Actividad sobre el derecho a la salud, la cooperación internacional y la crisis sanitaria durante los conflictos armados en el mundo.




El 20 de febrero, tuvimos la suerte de recibir la visita de Ricardo Angora Cañego, doctor en medicina, psiquiatra del Hospital Universitario Gregorio Marañón y coordinador de Salud Mental de Médicos del Mundo, una ONG que trabaja para garantizar el derecho a la salud física y mental, tanto a nivel nacional como internacional, especialmente entre las personas en situación de vulnerabilidad, independientemente de su lugar de nacimiento, raza, condición social, sexual o religión.
La actividad se pudo realizar gracias a la coordinación establecida entre el departamento de biología de nuestro centro y Rosa Bernal, representante de la Plataforma en Defensa de Palestina de Alcázar de San Juan, que también nos acompañó y que presentó el acto. Durante el encuentro con el alumnado de 4ºESO, 1º y 2º de bachillerato, Ricardo hizo referencia a la gran cantidad de conflictos armados que existen actualmente en el mundo, haciendo especial hincapié en que las vías de resolución de los conflictos internacionales deberían contemplar siempre acuerdos y negociaciones pacíficas.
Se habló de cómo poblaciones inocentes sufren las consecuencias de la violencia, de cómo la vida, en estas situaciones, pasa a consistir en sobrevivir día a día. Aunque Ricardo ha estado en numerosos lugares, involucrado en proyectos de cooperación internacional, se centró en contarnos qué es lo que está ocurriendo con la salud física y mental de los habitantes de Gaza, donde no se ha respetado el alto al fuego y muchas personas viven en tiendas de campaña, expuestas al frío y a las lluvias, a la falta de condiciones higiénicas, combustible, agua potable, alimentos y gestión de residuos, al aumento de las enfermedades transmisibles y a la escasez de profesionales y material sanitario. Tras su ponencia, hubo un turno de preguntas y de reflexiones, donde se valoró lo afortunados/as que somos por poder vivir en un lugar seguro, con acceso a los servicios y productos básicos que nos permiten cuidarnos.

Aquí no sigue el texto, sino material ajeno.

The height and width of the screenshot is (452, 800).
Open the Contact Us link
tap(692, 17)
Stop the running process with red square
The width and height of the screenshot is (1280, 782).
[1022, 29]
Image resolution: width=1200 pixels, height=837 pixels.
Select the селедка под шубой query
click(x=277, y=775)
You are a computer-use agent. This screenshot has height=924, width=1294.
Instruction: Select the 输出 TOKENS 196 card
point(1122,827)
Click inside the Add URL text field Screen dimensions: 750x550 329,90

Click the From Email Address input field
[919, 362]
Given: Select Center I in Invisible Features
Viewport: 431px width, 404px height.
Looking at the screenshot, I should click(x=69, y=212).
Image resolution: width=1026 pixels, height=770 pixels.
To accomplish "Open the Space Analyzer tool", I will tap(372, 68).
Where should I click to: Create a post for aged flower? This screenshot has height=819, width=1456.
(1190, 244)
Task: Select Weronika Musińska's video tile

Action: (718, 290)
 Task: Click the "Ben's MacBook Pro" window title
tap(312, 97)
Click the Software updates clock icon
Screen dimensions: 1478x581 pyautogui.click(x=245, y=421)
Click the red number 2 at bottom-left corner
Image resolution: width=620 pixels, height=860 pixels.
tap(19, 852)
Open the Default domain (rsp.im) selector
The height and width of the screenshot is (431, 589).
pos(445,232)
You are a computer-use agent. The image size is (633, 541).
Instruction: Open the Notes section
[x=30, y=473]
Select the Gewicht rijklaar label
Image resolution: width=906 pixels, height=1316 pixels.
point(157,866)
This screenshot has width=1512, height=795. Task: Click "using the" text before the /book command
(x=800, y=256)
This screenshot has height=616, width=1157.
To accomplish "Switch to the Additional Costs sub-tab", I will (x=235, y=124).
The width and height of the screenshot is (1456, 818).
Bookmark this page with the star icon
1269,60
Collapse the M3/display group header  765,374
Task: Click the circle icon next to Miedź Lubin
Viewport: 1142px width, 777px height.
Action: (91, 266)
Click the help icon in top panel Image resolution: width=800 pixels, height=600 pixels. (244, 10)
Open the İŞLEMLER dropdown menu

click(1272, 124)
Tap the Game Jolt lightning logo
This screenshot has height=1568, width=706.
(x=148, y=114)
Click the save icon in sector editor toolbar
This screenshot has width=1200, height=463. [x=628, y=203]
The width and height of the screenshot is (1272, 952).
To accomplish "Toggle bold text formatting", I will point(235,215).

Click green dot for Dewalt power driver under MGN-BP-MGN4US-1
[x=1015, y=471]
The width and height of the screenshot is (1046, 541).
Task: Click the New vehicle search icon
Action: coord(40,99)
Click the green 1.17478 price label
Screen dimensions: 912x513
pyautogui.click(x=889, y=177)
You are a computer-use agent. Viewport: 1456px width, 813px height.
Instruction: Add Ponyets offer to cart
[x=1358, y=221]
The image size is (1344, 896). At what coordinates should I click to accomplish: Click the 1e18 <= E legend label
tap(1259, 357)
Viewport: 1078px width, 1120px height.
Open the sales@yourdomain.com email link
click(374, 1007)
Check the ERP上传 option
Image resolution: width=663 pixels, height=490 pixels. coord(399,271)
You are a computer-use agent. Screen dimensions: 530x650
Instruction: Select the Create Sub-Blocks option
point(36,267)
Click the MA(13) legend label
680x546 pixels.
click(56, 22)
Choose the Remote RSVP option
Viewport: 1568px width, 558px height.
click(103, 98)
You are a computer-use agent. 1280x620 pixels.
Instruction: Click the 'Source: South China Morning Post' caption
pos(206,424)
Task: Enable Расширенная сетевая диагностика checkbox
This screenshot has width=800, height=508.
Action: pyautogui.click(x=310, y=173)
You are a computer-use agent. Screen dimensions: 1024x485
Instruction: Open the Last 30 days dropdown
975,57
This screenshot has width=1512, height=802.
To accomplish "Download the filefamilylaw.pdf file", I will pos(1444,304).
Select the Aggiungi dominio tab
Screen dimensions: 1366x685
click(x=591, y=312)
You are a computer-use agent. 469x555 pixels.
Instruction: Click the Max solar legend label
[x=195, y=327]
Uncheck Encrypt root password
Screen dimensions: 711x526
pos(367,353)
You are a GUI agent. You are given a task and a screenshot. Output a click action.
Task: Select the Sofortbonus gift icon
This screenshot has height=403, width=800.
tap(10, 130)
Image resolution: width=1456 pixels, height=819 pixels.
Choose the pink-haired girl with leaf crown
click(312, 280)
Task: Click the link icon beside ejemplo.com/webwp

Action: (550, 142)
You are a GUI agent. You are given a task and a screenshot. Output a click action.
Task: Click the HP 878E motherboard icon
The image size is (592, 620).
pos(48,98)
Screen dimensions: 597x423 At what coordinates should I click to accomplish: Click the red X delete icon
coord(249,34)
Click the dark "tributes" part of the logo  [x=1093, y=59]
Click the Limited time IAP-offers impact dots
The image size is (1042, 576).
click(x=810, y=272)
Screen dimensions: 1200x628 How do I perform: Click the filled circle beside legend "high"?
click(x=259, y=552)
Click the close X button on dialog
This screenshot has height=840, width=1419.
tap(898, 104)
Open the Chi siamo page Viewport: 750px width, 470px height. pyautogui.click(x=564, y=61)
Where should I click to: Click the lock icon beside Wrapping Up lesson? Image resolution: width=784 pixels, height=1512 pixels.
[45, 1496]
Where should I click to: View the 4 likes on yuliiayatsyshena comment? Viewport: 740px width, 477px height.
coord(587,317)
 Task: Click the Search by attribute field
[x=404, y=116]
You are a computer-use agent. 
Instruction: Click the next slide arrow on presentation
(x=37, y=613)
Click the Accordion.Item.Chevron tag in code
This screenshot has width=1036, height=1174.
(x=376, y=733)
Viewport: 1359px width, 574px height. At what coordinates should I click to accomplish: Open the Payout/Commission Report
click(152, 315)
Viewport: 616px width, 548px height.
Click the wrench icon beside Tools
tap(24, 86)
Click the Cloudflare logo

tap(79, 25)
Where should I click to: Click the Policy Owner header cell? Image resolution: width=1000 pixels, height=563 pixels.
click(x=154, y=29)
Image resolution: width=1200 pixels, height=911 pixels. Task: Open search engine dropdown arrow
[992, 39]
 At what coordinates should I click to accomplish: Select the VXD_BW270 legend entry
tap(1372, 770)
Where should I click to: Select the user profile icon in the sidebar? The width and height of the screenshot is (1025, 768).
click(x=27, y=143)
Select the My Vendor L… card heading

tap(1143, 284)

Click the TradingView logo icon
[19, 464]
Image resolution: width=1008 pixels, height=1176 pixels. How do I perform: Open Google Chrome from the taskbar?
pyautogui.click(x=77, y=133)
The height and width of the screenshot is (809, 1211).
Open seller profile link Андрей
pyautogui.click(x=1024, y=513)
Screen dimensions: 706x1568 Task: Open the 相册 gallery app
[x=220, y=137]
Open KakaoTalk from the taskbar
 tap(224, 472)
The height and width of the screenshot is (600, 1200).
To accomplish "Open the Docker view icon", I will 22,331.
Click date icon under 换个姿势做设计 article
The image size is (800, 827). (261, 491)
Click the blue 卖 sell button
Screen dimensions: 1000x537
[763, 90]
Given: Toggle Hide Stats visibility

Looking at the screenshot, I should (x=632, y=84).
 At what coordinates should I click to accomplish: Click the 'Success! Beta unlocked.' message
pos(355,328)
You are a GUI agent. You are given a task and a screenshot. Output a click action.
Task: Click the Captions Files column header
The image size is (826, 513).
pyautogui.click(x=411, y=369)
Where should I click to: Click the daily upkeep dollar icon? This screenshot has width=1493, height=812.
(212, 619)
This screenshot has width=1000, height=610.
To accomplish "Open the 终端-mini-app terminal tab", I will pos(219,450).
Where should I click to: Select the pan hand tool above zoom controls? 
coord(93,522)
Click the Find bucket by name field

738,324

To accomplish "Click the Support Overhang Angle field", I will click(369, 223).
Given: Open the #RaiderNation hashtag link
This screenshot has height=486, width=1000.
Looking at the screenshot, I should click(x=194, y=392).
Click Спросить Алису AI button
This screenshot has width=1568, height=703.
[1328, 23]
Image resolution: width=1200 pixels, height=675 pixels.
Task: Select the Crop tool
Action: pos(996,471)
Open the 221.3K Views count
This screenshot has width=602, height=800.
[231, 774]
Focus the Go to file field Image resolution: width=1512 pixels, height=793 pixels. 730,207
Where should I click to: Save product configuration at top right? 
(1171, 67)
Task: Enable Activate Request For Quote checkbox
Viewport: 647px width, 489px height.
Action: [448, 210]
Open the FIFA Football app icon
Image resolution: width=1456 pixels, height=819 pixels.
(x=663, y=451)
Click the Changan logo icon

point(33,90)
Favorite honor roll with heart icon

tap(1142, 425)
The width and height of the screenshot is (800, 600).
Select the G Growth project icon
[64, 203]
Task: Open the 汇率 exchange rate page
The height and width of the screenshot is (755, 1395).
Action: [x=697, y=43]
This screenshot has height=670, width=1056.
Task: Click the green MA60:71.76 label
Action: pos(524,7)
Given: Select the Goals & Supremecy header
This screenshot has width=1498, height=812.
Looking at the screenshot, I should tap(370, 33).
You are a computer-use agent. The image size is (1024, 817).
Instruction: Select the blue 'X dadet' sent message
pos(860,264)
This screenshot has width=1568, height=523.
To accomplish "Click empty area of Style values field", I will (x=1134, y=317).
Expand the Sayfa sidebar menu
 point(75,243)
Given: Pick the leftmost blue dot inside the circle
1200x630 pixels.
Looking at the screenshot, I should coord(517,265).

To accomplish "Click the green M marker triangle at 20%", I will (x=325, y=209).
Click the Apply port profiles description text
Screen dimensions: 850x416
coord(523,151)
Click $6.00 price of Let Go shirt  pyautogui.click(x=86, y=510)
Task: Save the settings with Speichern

Para terminar, se leyó un manifiesto y plantamos un olivo que trajo Ricardo a nuestro centro, planta con mucho significado en Palestina y como símbolo de paz. Desde nuestro centro os damos las GRACIAS, en mayúsculas, por venir a abrir mentes y corazones, por dar voz, por vuestra labor de sensibilización, por fomentar la paz, la educación en derechos humanos y la cooperación internacional.